§ ARTICLE:
The report also predicts that, if te mining profitability remains the same as it is right now, the $20 billion mark could easily be reached at some point in the first half of 2020.
For the moment, however, Bitcoin’s total mining revenue sits at around $14 billion, which is quite an achievement, considering that the Bitcoin Network’s hash rate has been on a tear for a while. The entire summer was marked by breaking one record after another, and the network even reached a new all-time high only hours ago, sitting at 83,526,953 TH/s at the time of writing.
This is an indication that miners are back, and busier than ever, as the high hash rate means that more computing power is being used for solving blocks and validating transactions done on the Bitcoin network. Naturally, this also indicates that the mining difficulty of the blocks is going to grow, as well as the costs of mining the blocks.
Bitcoin mining rewards halving on the horizon
Mining, in general, comes at a quite high operational cost, as it requires advanced mining rigs, as well as more resources such as electricity. Still, the increase that Bitcoin’s price had seen earlier this year is likely the reason why the miners are returning in more significant numbers. Despite the growth of difficulty and the electricity bills, the revenue increase signals that miners do not consider their profitability endangered.

§ GIVEN DATA:
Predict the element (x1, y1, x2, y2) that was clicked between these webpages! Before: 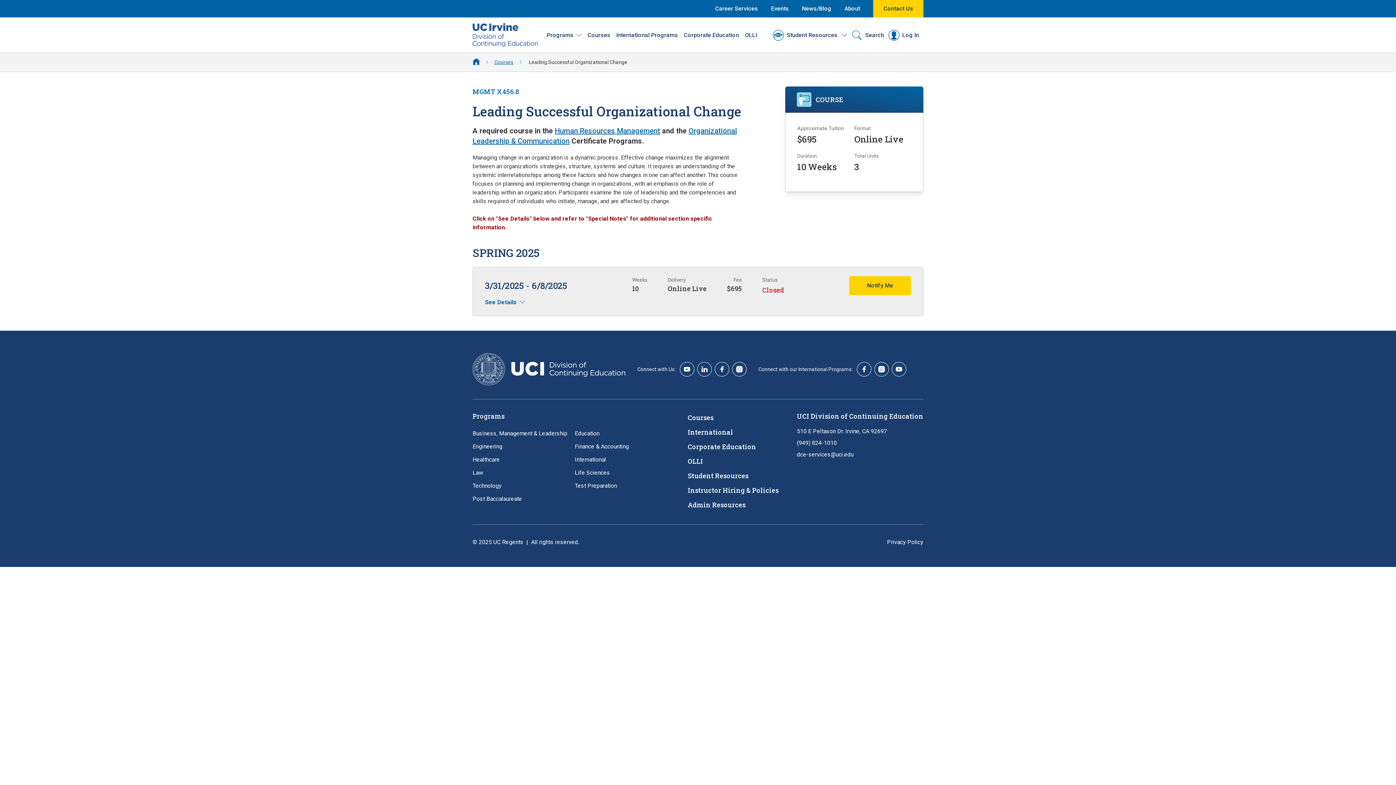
--
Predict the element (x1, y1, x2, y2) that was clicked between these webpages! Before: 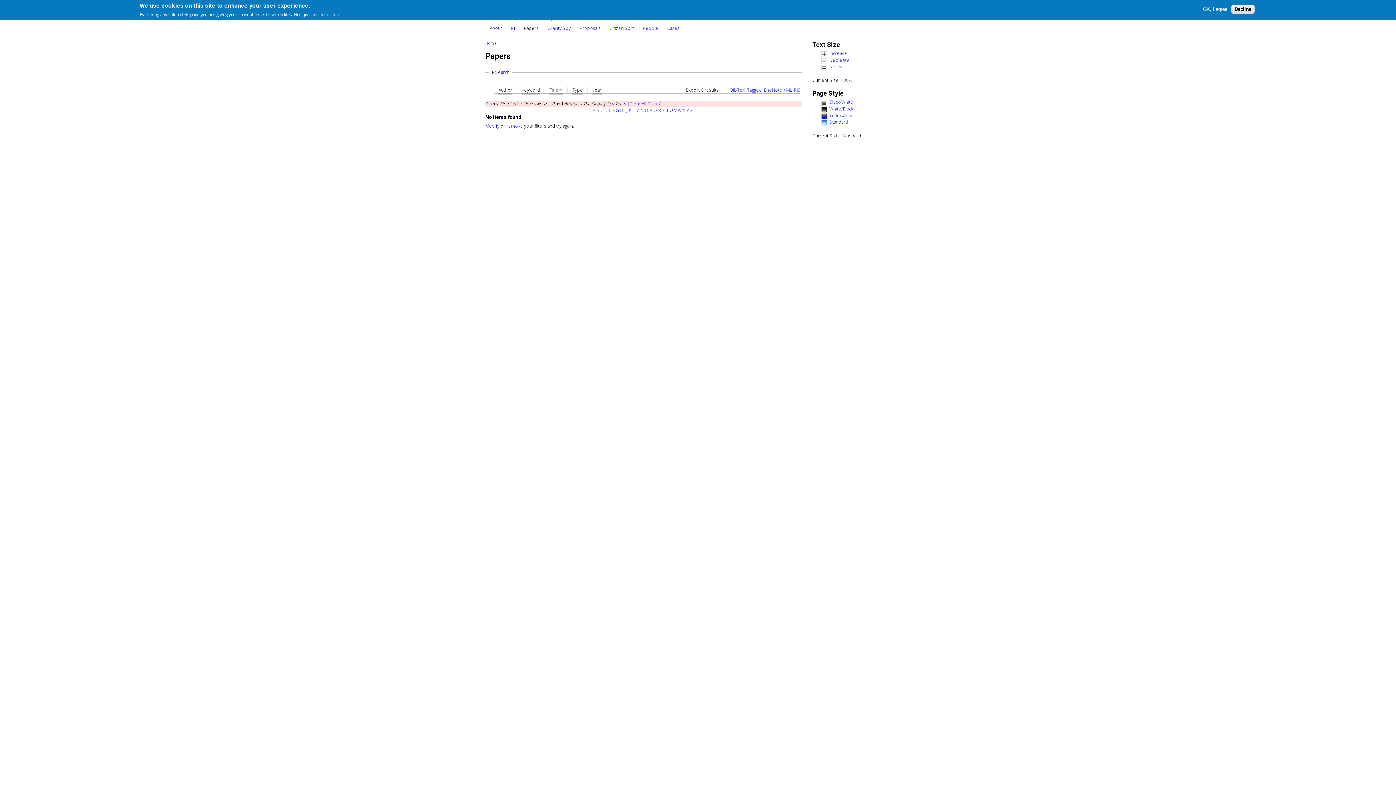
* * *
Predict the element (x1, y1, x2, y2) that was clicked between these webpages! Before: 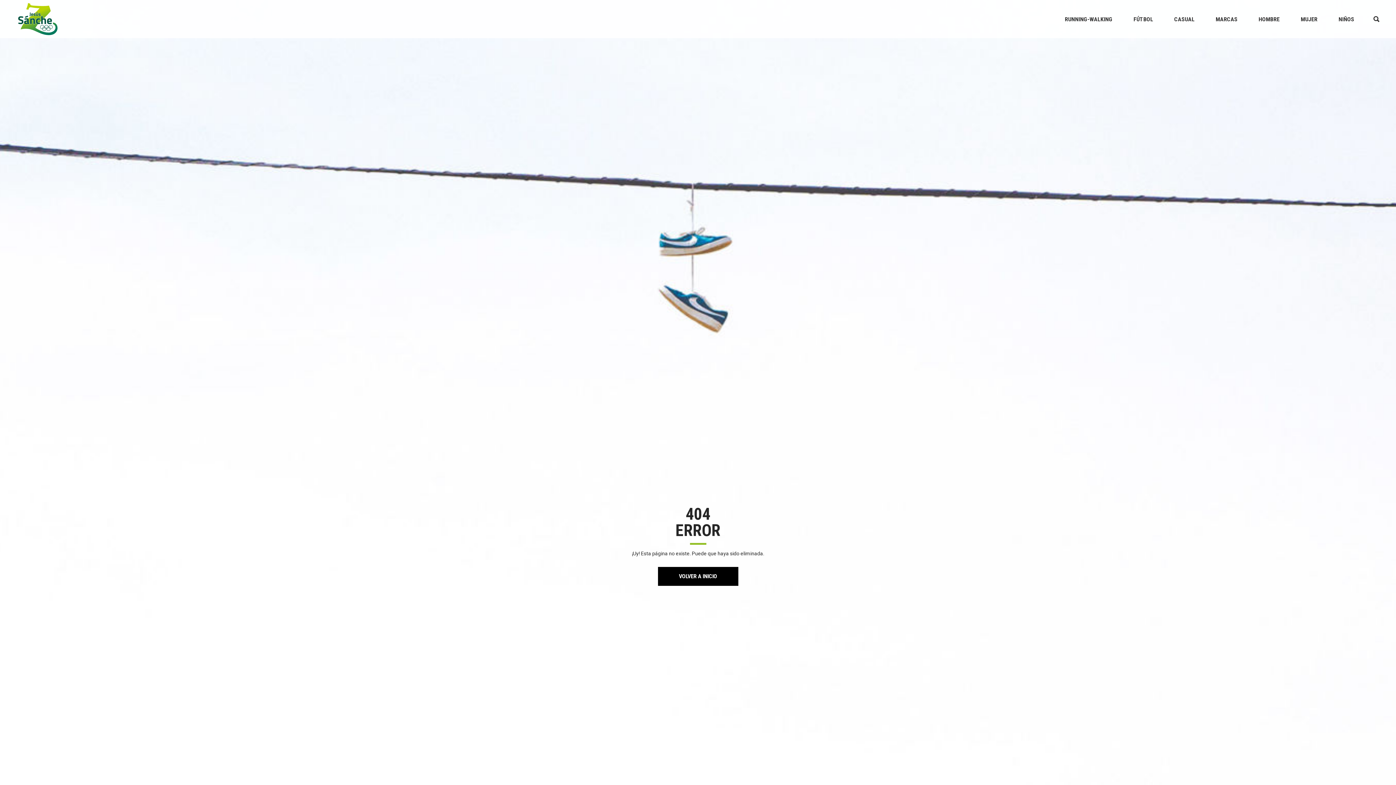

§ YOUR GOAL:
Extend the Bitcoin mining article by a paragraph or two, picking up after its last sentence.

§ EXPECTED OUTPUT:
Another event regarding the Bitcoin’s network that should be kept in mind is the approach of another halving of the block rewards, which is expected to occur at some point in May 2020. The halving happens each time when miners solve a specific number of blocks (210,000), and since each block takes approximately 10 minutes to be mined — it is relatively simple to predict when the halving might arrive.
In a lot of examples from the past, halving had bullish implications for Bitcoin’s price. The very fact that the number of coins will be reduced by 50% leads to scarcity, which, in turn, increases Bitcoin’s price. However, if the price does not grow enough, it could once again discourage miners from further participation in the network, and lead to another reduction of hashing power.